Dunn's crusade spawned a ruse to obtain the personal phone records of company directors and at least nine reporters. It put HP's board at the center of an imbroglio that threatens to distract the Palo Alto-based company as it tries to build on a recent run of success in the personal computer and other high-tech markets.
"I serve at the pleasure of the board," Dunn told The Associated Press in an interview. "I totally trust their judgment. If they think it would be better for me to step aside, I would do that. But a number of directors have urged me to hang in there."
Incensed by several media stories that quoted unnamed people about information shared during HP board meetings, Dunn authorized an investigation earlier this year to determine if any of the company's directors were talking out of turn.

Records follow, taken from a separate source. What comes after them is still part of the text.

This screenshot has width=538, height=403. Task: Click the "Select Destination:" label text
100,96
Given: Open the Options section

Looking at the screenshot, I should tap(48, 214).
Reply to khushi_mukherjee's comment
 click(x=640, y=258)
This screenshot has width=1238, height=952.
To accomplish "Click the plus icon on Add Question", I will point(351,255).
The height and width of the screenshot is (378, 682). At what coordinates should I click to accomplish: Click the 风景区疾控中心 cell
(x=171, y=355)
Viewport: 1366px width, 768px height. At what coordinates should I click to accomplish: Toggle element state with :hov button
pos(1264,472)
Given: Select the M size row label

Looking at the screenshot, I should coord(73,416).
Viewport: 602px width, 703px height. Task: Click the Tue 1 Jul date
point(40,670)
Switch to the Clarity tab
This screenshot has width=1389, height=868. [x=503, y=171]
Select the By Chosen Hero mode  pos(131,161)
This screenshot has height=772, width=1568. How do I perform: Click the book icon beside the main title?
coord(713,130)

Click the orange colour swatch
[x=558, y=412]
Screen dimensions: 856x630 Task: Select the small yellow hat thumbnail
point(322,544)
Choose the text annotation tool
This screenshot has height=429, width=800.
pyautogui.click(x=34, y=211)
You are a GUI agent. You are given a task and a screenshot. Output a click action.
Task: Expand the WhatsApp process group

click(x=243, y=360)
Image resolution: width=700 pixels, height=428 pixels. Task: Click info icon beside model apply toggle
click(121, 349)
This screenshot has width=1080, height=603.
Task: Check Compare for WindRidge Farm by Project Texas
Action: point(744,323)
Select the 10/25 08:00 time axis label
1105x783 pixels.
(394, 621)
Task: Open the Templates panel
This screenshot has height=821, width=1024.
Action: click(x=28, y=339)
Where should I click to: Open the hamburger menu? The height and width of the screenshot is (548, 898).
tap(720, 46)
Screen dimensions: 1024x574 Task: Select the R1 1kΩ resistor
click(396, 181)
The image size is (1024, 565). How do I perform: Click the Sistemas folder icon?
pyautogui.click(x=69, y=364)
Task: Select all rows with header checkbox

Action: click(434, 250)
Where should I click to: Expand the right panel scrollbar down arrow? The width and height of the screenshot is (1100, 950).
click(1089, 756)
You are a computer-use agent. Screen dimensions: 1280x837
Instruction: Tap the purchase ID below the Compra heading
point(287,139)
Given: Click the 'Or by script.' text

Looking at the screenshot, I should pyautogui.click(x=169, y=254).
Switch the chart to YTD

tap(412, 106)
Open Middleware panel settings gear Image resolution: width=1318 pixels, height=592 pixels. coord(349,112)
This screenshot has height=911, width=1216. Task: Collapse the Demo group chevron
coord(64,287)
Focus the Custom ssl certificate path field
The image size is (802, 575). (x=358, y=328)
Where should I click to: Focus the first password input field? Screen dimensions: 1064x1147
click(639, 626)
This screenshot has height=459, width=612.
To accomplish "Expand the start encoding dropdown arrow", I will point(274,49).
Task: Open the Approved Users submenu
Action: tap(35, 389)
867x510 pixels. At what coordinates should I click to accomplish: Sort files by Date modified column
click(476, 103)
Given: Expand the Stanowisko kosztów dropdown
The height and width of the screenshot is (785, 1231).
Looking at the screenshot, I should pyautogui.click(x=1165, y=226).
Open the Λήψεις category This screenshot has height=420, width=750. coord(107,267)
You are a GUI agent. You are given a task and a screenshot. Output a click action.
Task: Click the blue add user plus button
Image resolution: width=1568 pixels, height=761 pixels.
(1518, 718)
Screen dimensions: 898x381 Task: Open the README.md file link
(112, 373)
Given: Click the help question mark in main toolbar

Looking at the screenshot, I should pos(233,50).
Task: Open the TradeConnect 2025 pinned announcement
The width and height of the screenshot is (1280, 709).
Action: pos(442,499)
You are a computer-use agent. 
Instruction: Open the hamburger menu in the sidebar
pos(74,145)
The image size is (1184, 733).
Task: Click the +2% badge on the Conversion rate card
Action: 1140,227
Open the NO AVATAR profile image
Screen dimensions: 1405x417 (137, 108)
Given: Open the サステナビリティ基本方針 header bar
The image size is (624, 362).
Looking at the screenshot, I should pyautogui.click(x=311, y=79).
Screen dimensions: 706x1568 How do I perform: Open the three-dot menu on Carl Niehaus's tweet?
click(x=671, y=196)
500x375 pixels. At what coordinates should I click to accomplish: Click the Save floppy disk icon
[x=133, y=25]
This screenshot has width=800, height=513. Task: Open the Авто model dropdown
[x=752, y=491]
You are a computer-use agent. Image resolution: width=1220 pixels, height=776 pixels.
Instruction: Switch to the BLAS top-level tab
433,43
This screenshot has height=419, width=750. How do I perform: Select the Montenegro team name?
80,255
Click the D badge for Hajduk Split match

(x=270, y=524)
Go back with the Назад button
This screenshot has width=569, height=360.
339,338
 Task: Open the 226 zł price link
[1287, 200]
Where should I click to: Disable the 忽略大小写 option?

The inquiry convinced HP that George Keyworth II had been providing reporters with confidential company information. The company is punishing him by preventing him from running for re-election to the board.
In Friday's interview, Dunn branded the leaks as an "egregious breach" of HP's standards and emphasized the investigation was conducted with the full backing of the board. "This was not my spy campaign on our board."
She said HP's board would hold a conference call this weekend to discuss the leak probe.
As part of their surveillance, the company's investigators posed as HP directors and at least nine reporters to obtain personal phone records. As part of the masquerade, the investigators used the Social Security numbers of the people involved to dupe the phone companies into turning over the records.